• [Text section]:

Gen Z’s spending power is growing, thanks to a historic job market and strong starting salaries. But young adults can face financial problems, and quickly, if they don’t realize how much they’re spending.
Natalie Stanger, a member of the American Association of Daily Money Managers, recommends carefully monitoring your monthly income and expenses. Start with a budgeting app such as Mint, Honeydue, or You Need a Budget, or an online resource from your bank. But remember: “These apps are a tool,” she says. “You have to do the work to review and modify your cash flow.”
As you look through your finances, watch out for these four money traps.
Buy Now, Pay Later Plans
BNPL plans are alluring because they break up larger purchases into smaller payments, and some do so with no interest for, say, the first year. Nearly two-thirds of Gen Z buyers — more than any other generation — have used a BNPL plan, according to a March 2023 survey by LendingTree.

• [Records shown]:
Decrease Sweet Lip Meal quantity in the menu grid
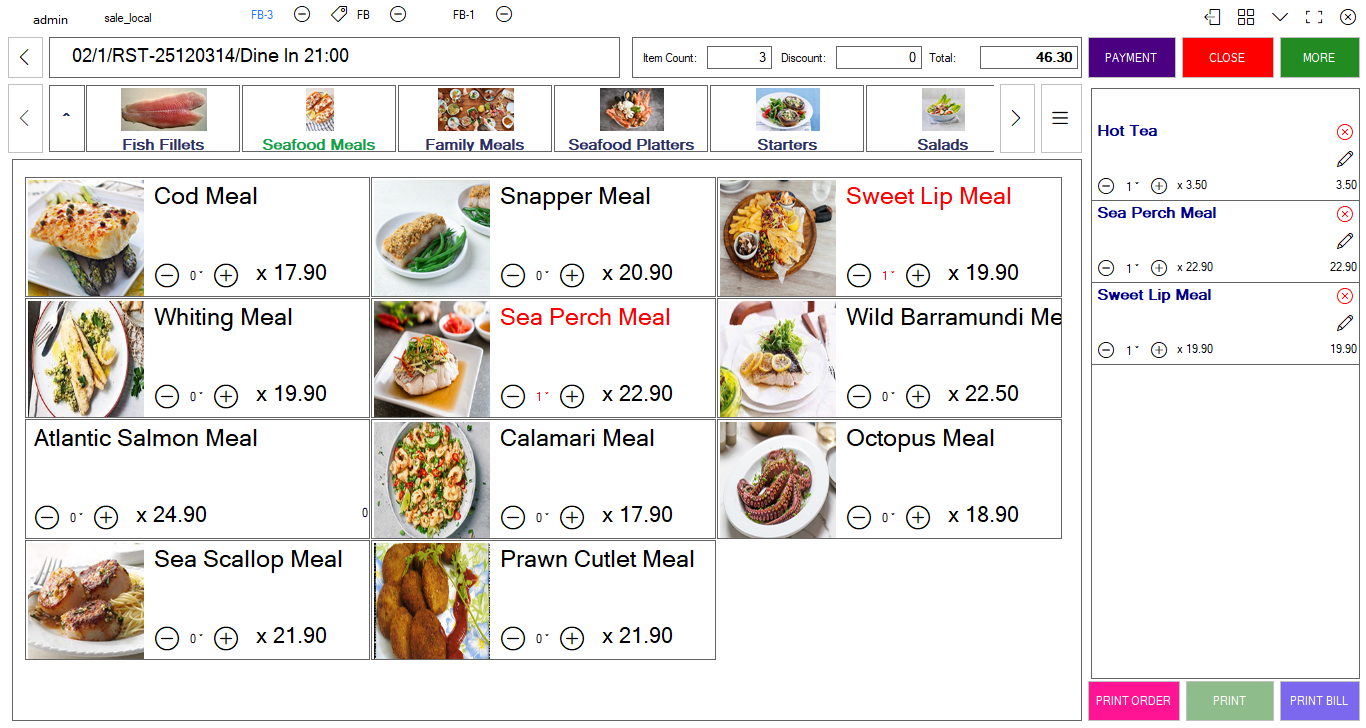The height and width of the screenshot is (728, 1366). (859, 275)
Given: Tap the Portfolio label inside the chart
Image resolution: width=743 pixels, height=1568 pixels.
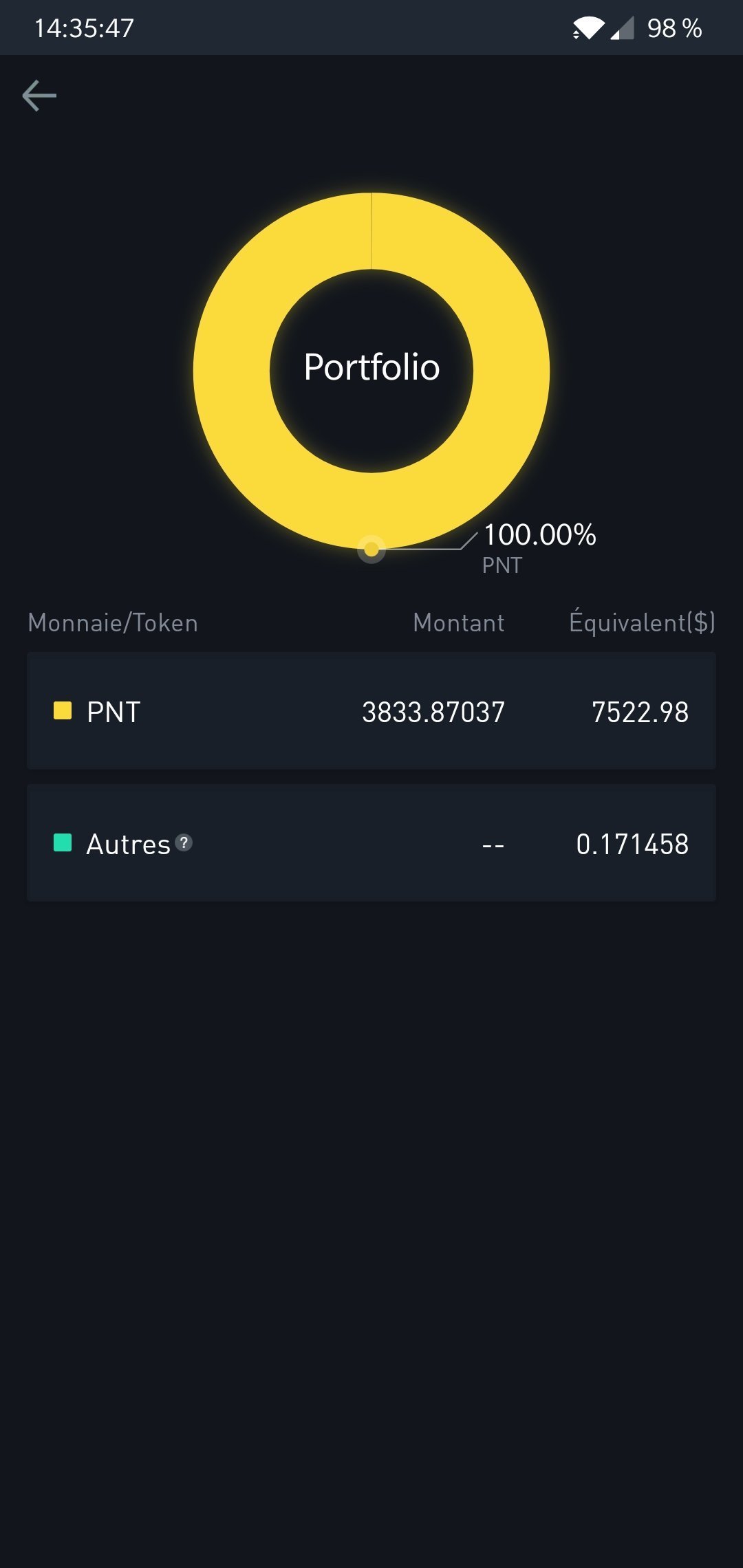Looking at the screenshot, I should [372, 367].
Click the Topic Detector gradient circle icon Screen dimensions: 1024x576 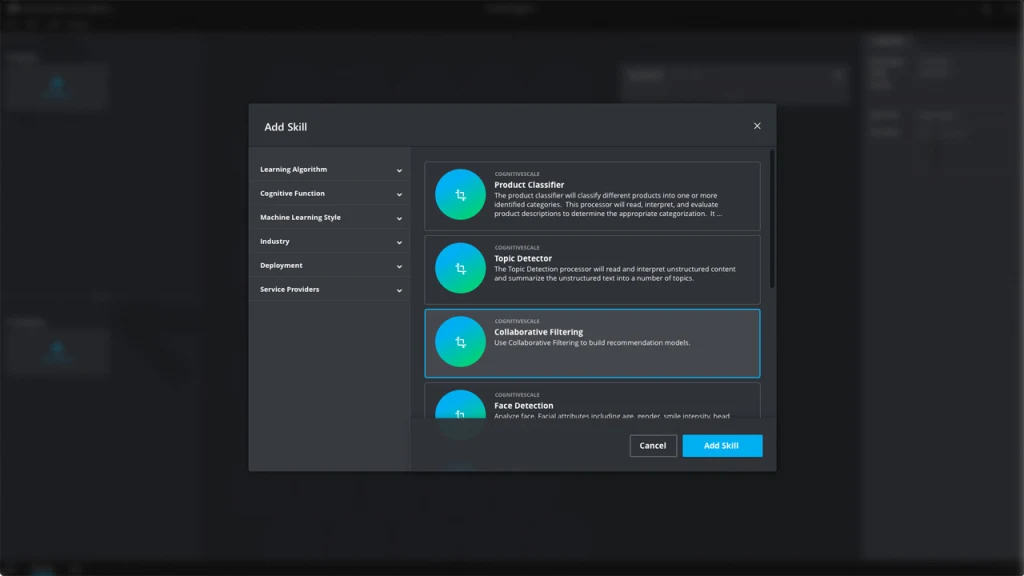pos(460,269)
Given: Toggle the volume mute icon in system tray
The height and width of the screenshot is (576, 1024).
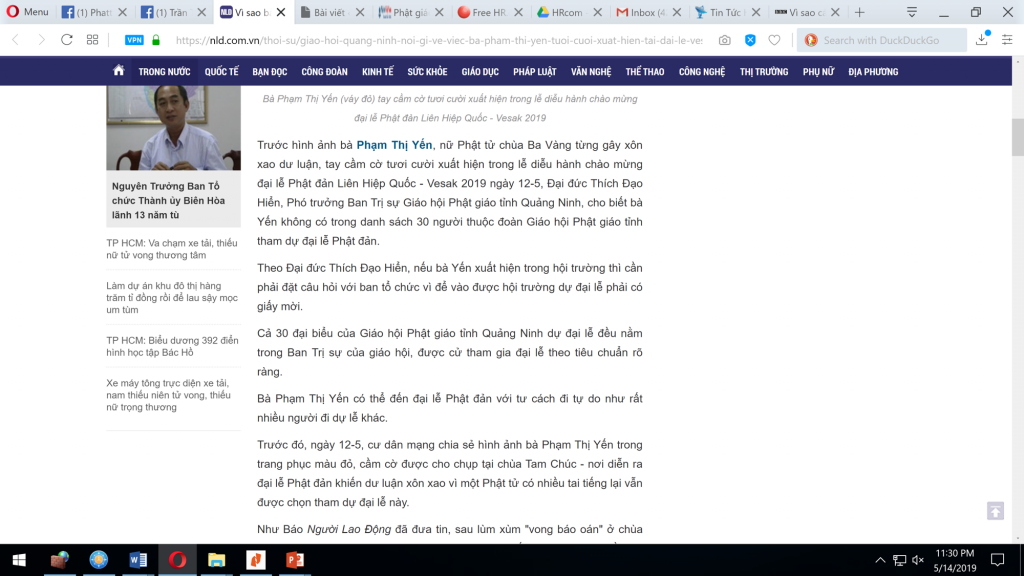Looking at the screenshot, I should click(x=918, y=559).
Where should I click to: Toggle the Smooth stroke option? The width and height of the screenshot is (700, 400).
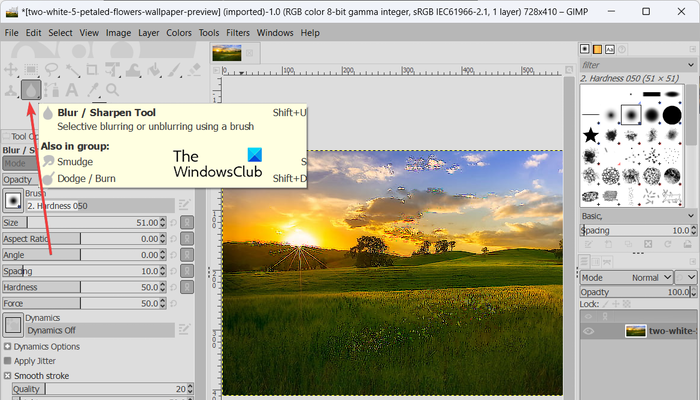click(9, 375)
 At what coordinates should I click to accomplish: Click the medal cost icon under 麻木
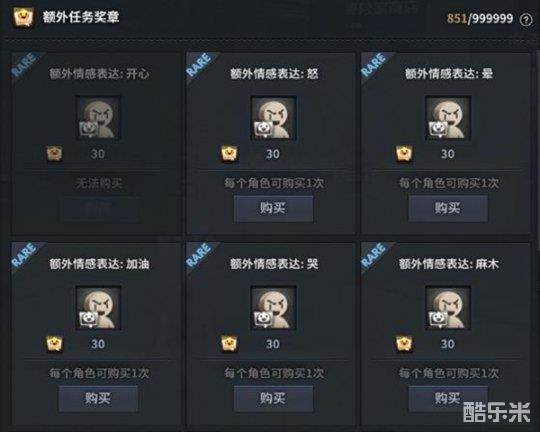point(404,343)
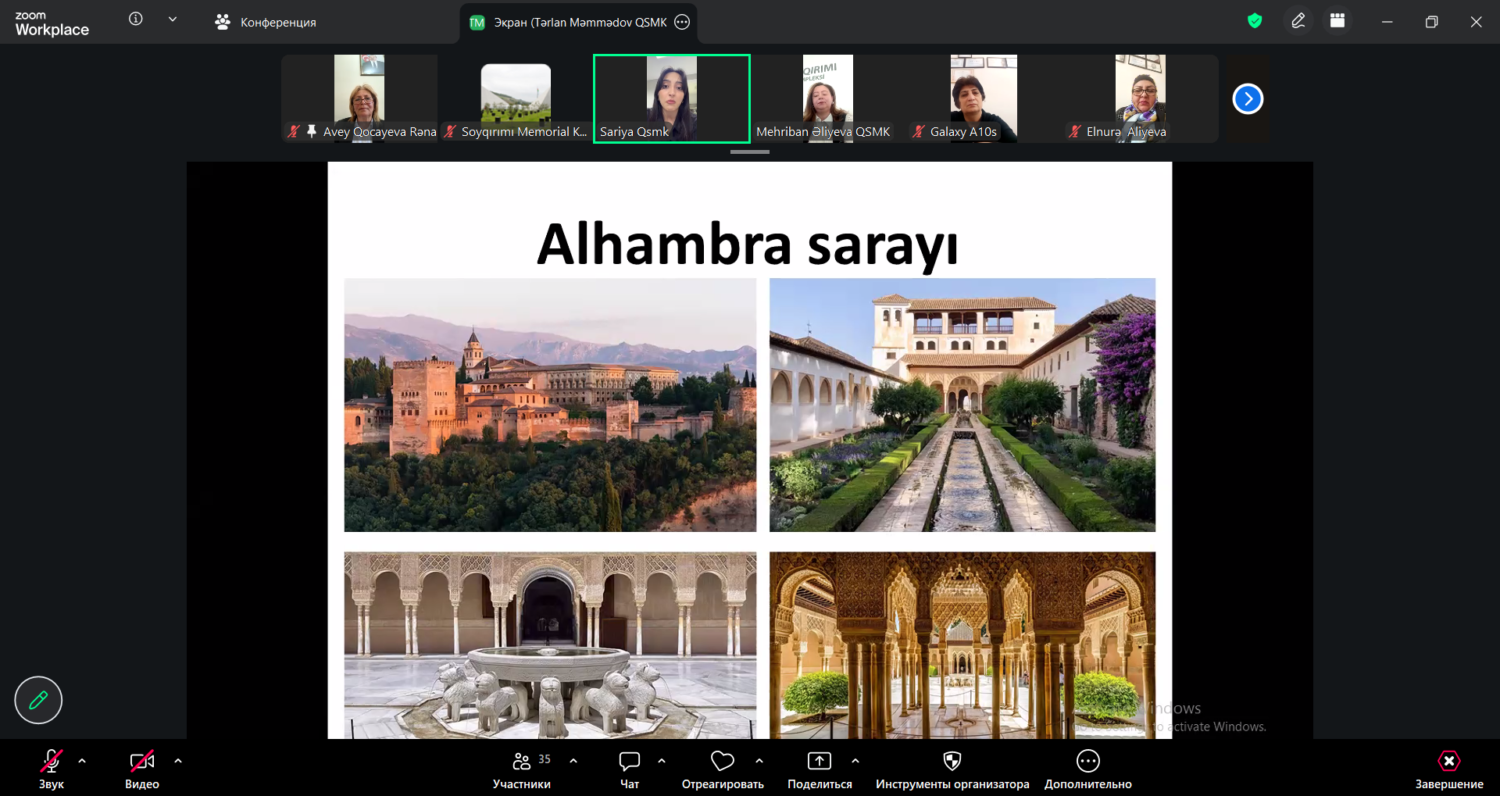Expand video options arrow next to Видео

click(x=178, y=761)
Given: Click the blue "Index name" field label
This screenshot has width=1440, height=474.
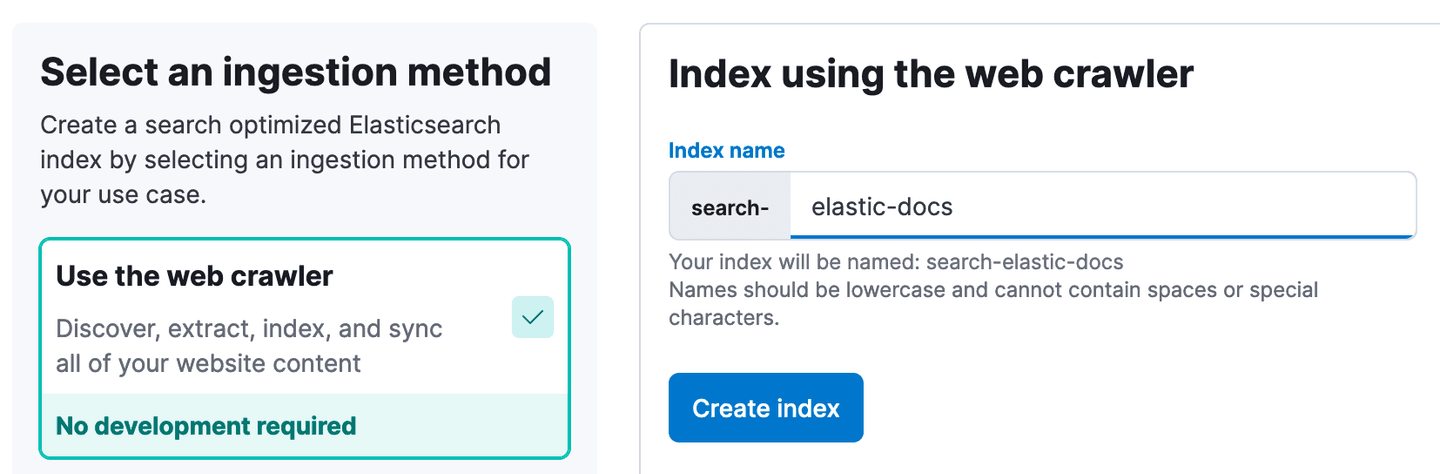Looking at the screenshot, I should click(726, 151).
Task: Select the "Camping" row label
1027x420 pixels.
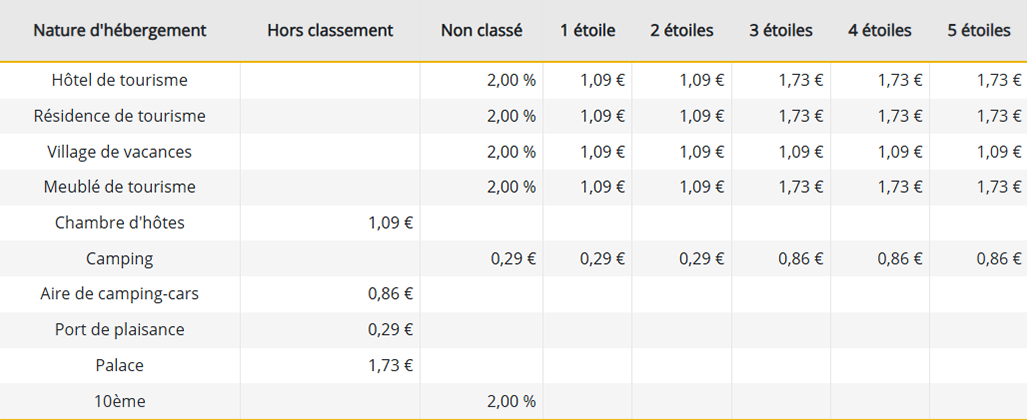Action: click(119, 259)
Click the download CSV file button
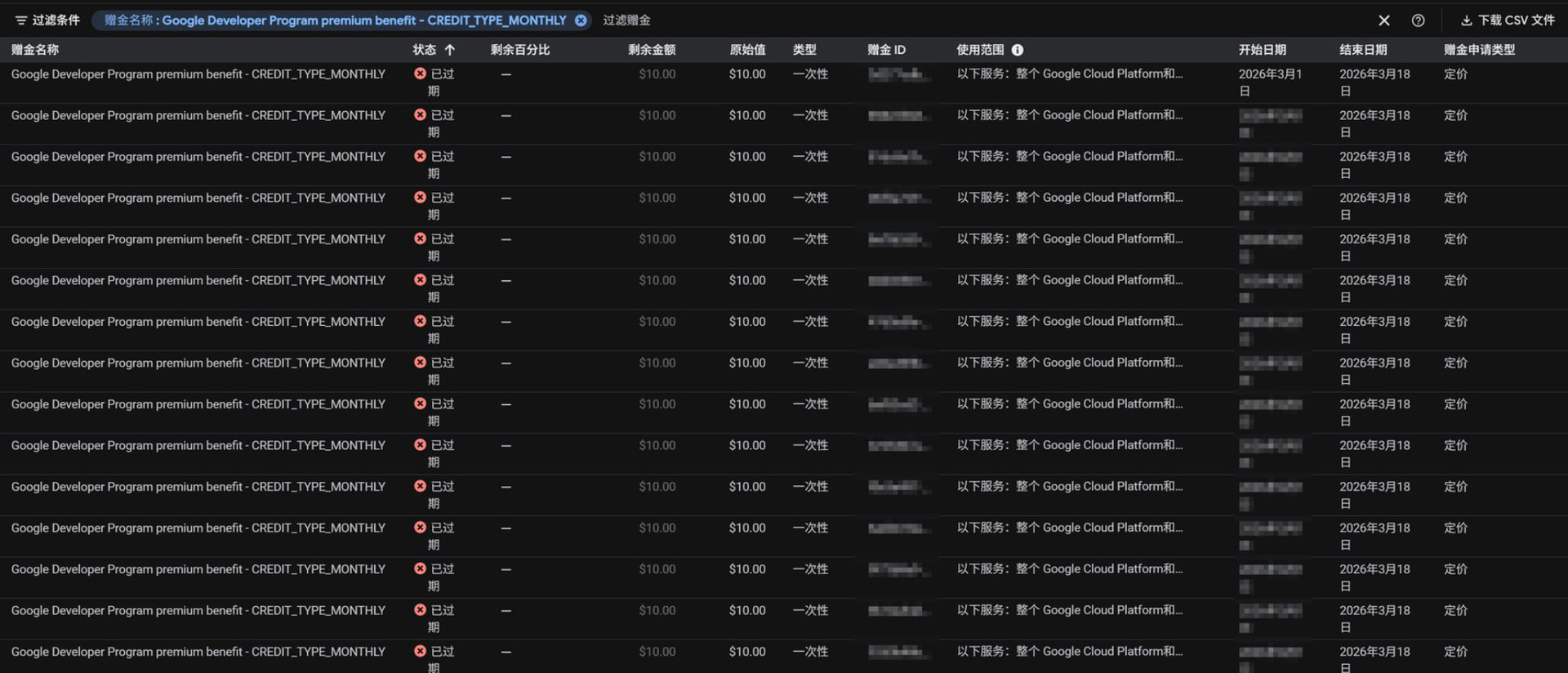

• [Work required]:
Resume the article on money traps for young Gen Z spenders, starting right after its final sentence about the LendingTree survey.

• [Response area]:
The risk is that these installment plans may cause you to lose sight of the total purchase cost and take on unnecessary debt.
Stanger recommends using BNPL strictly for items you need but may not have the cash on hand to buy in one transaction, such as appliances, and only if you can pay off the plan within the interest-free period.
“That way you have stretched out your money, and it hasn’t cost you anything in interest,” she says. If you extend payments beyond the introductory period, transfer the balance to a lower-interest credit card.
Americans spend $219 per month on subscriptions, according to C+R Research. From music streaming to curated clothes delivery, auto-renewing services quickly accumulate.
“Prioritize which subscriptions are best for you. You don’t need every service,” says Brian DuVal, a 22-year-old with severe hemophilia A. After considering his options for streaming services, for example, DuVal decided on YouTube Premium and opted out of others.
Stanger suggests periodically reviewing your financial statements to know what you’re paying for and canceling the subscriptions you no longer use.
Food Delivery Charges
The pandemic normalized food delivery services, but the convenience comes at a cost — more than 40% of the average meal price includes fees that go to the service provider and delivery person.
“These conveniences add up to a lot of money in a month’s time,” Stanger explains.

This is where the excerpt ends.